Revelation 12:7 - 9(NASB):

7 And there was war in heaven, Michael and his angels waging war with the dragon. And the dragon and his angels waged war,

8 and they were not strong enough, and there was no longer a place found for them in heaven.

9 And the great dragon was thrown down, the serpent of old who is called the devil and Satan, who deceives the whole world; he was thrown down to the earth, and his angels were thrown down with him.

This I believe is the clearest account of Satan's activities before being cast down that I know of in the Scripture. We know it was Satan, in the form of a serpent, that tempted Eve in the garden of Eden. 1 Chron. 21:2 says that Satan was responsible for causing David to commit sin. Job 1:6-12 and 2:1-7 we see the activity of Satan in tempting Job.

He is called Satan,

The Devil (Mt. 13:39);

the Dragon (Rev. 12:3);

Beelzebub (Matt. 10:25);

Belial (2 Cor. 6:15);

and Lucifer in the KJV in Isa. 14:12.

He is referred to as the Evil One (Matt. 13:19);

the Tempter (Matt. 4:3);

The god of this world (age) (2 Cor. 4:4);

the Ruler of the kingdom of the air (Eph. 2:2);

the prince of this world (Jn. 12:31).

Two passages that are often used to teach about Satan are Ezekiel 28:11-19 and Isaiah 14:12-14. Both of these passages should be used with extreme caution.

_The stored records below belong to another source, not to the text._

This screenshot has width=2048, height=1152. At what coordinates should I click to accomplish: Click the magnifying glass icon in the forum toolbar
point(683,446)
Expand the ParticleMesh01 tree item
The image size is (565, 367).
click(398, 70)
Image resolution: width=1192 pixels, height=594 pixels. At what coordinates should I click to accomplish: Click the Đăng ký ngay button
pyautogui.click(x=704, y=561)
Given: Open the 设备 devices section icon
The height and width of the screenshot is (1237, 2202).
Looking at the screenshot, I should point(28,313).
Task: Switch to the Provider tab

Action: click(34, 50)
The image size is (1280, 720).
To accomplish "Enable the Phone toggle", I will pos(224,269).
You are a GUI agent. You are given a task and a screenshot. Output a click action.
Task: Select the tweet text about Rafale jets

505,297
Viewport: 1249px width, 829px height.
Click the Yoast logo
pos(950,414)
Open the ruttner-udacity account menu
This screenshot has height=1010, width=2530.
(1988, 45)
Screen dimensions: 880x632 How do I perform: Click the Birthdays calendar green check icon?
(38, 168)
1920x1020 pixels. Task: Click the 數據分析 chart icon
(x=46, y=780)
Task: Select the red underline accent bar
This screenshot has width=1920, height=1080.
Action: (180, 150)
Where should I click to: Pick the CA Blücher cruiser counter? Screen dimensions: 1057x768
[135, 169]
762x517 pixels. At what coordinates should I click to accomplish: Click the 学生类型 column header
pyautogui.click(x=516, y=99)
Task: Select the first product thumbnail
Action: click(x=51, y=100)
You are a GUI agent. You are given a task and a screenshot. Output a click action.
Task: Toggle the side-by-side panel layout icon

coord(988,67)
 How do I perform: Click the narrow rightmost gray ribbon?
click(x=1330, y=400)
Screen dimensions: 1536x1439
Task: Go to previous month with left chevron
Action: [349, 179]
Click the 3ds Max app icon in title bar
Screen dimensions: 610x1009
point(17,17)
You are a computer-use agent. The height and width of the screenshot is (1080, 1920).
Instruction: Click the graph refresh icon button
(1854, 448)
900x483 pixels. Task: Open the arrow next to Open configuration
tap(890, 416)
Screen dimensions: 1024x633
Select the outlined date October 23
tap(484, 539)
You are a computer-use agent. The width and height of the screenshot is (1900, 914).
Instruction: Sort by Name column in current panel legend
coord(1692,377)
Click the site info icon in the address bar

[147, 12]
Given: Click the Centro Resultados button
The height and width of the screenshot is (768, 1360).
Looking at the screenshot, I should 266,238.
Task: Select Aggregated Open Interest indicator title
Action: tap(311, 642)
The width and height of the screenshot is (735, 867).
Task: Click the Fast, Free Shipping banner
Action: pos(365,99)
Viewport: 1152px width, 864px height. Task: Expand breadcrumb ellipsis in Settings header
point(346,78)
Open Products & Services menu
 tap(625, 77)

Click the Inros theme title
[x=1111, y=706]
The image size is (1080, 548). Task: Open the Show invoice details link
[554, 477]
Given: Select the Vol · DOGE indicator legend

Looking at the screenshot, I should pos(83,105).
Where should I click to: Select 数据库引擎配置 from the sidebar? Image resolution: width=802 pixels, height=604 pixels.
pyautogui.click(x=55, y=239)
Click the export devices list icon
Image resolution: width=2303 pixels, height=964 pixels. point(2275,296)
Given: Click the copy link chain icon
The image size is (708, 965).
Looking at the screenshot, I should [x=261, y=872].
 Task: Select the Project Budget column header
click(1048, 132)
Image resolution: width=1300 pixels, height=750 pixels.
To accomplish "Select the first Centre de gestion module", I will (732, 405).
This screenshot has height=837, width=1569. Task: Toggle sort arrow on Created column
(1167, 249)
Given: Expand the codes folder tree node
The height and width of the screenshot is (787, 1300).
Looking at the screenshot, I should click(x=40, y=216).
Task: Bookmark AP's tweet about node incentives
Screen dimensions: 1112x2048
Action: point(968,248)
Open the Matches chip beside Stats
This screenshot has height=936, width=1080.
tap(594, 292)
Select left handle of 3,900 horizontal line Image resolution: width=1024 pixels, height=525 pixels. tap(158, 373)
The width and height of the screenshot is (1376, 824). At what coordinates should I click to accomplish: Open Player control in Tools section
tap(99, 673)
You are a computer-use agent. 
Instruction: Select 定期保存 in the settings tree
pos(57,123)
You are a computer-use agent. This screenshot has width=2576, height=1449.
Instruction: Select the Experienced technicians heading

One should always be aware of the context of a Biblical passage before trying to teach anything from it. In its context Ezek. 28:11-19 is a description of the King of Tyre. To go beyond this in explaining this passage is to go without biblical support. NEVER in Scripture is the context in Ezek. 28 used to speak of Satan.

Similarly, Isa. 14:12-14 speaks of the king of Babylon. The KJV adds "Lucifer" to verse 12 for unknown reasons. Isa. 14 is speaking in figurative language of the downfall of the nation of Babylon.

It could be said in both these passages that the King of Tyre and the King of Babylon were the very personification of Satan. In this case we can assume that certain characteristics of these evil kings are characteristics of Satan.

What we do know about Satan is this. He was a created being, an angel, who was judged because of his rebellion, which the New Testament hints was sparked by his pride (1Tim.3:6). He is the one responsible for introducing evil to this world. Now he desires to devour God's creation by tempting man to reject his Creator.

This is then the lesson we must learn. Satan--an angel created by God--was given the free will to choose whether or not he would obey God. He disobeyed, and that disobedience was evil.

Satan made himself evil by choosing to do evil.

In the same way, humans may choose to do right or wrong, and through their choices, evil flourishes.

So... it was choice that caused Satan to be evil, not an act of Creation.